Now, it could also be said that I’m a lady who never met a list she didn’t like. So, here’s a list of happy reading/bookish memories (in no particular order):

  1. Book Fairs at school. Everyone brought home the little magazine of book offerings, and I don’t remember a time my parents ever told me I couldn’t get at least one book.
  2. A librarian in elementary school who called everyone “Pumpkin.”
  3. Reading Harry Potter. Also, waiting in line at Borders with my very good friend, Sarah, having just graduated college, to await the midnight release of the final book.
  4. The smell of books. I’ve been known to stick my nose in books from time-to-time and inhale deeply. I associate the smell of books with comfort and childhood.
  5. Dad was my tucker-inner at night. Part of his duties was reading to me. I specifically remember reading The Boxcar Children and some series of books about a girl named Libby who may have been adopted (?), but I’m sure there are many more.
  6. Teachers reading books aloud — books like Where the Red Fern Grows and Summer of the Monkeys.
  7. The first “big” book I remember reading was Matilda. I remember thinking there was no way I could read a book that long. Until I did.
  8. September 2009. I’d just moved to a new little bungalow when I was still living in Asheville, NC. My roommates and I were cheap (and broke) and decided to to forgo cable/internet.  With no screen to scare at after work in the evenings, I read. I read 6 books that month, perhaps the most I’ve ever read in a month. I just remember curling up in my roommates recliner, typically enjoying an empty house all to myself, and reading for hours every evening.
  9. My grandma, one of the biggest readers I’ve ever known. She devoured books. Now, her taste in books was a bit questionable (she loved series you’d find in Christian bookstores that featured Amish characters plot lines. Apparently that’s a big thing?). I’ll always remember her in her housecoat and slippers, with a books sitting by her lazy boy in her bedroom.
  10. This isn’t a specific memory, but I’ll always thank my parents for being readers. My dad hoards books and my mom always has a book or 2 on her nightstand. It’s always been this way, and I’m sure has had a direct bearing on my love of reading today.

I’ll stop it at 10, but I could go on! Books are my lurve language, a constant in my life that is always, and will always be, good.

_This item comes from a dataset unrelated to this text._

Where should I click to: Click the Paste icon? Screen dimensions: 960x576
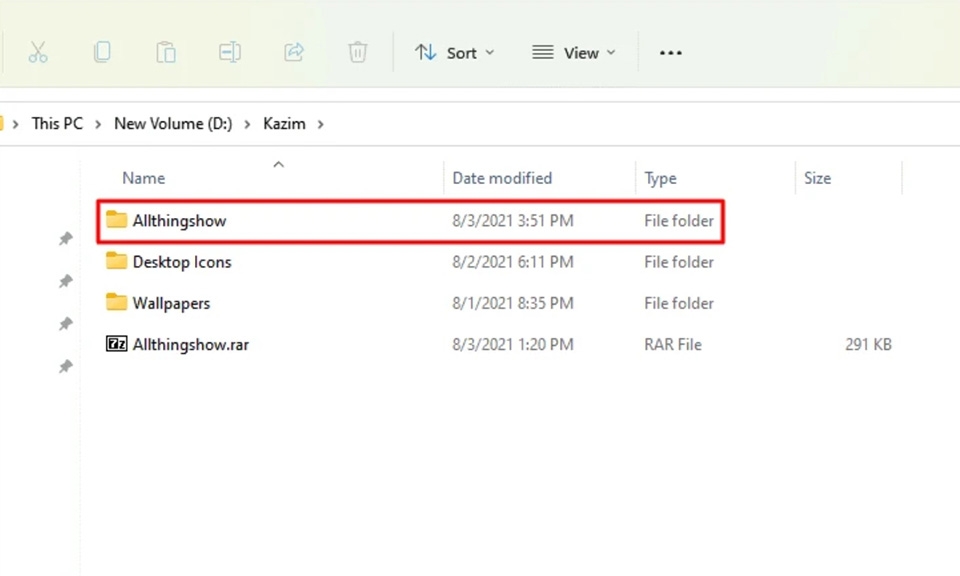click(x=166, y=52)
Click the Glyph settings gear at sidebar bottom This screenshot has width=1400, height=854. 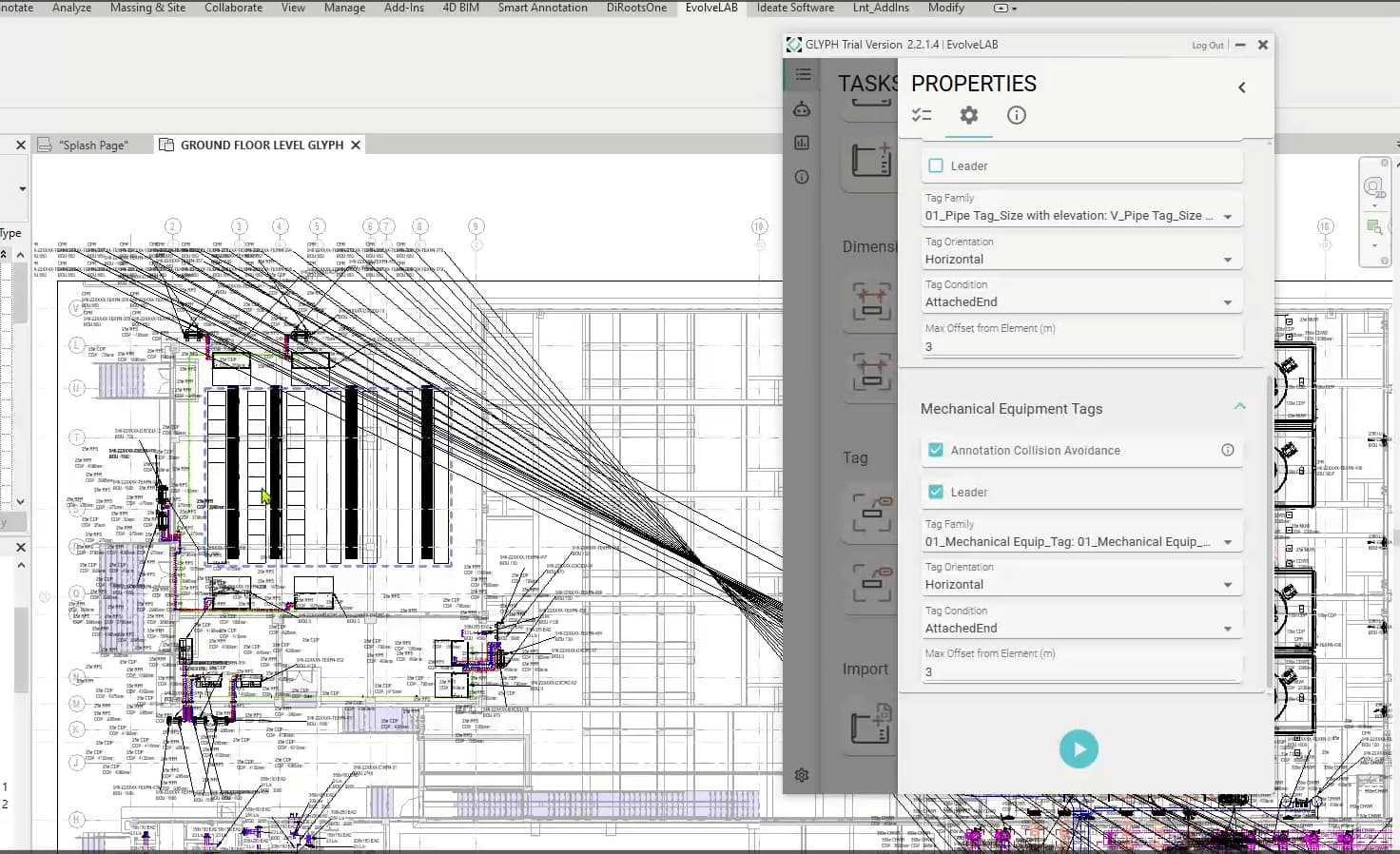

On the nostalgia of books and reading

2 thoughts on “On the nostalgia of books and reading

  1. This is a lovely post! Memories of reading are some of my best memories. I loved the school book fairs too. Those lovely little catalogs printed on that thin paper – it had such a distinct smell! It was so fun to pick out books, and then even more fun a few weeks later when we would come in and see our books stacked on our desk waiting for us, ready to be taken home and read.

    (Also, if you can’t tell by my reply weeks after you’ve posted, I’m very behind on my feed reader. Taking some holiday relaxing time to catch up!)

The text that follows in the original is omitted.